[Pixel coordinate grounding data]

________________________________________

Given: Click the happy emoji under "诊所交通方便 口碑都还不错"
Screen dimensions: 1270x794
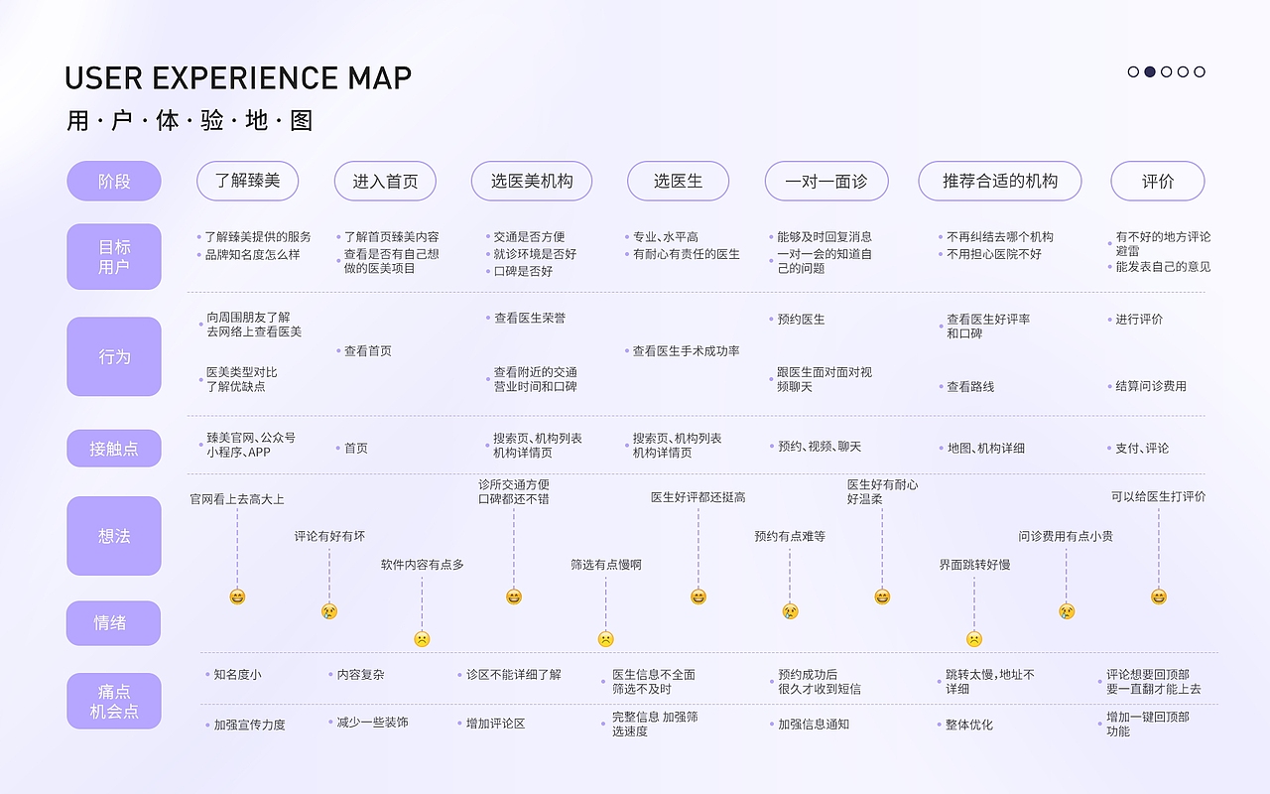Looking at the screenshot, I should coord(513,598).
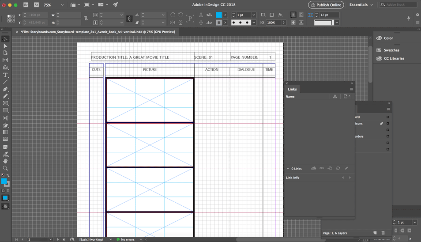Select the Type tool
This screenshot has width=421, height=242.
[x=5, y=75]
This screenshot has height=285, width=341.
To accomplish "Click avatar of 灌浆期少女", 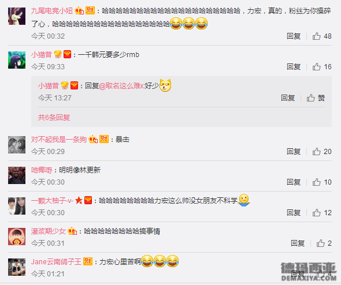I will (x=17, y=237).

________________________________________

The response should consist of the lines above from the first through the one containing "This screenshot has height=285, width=341.", transcribed exactly, with every picture left out.

Given: Click the happy emoji under "诊所交通方便 口碑都还不错"
Screen dimensions: 1270x794
Looking at the screenshot, I should coord(513,598).
Select the Type tool
This screenshot has width=421, height=242.
[x=5, y=75]
This screenshot has height=285, width=341.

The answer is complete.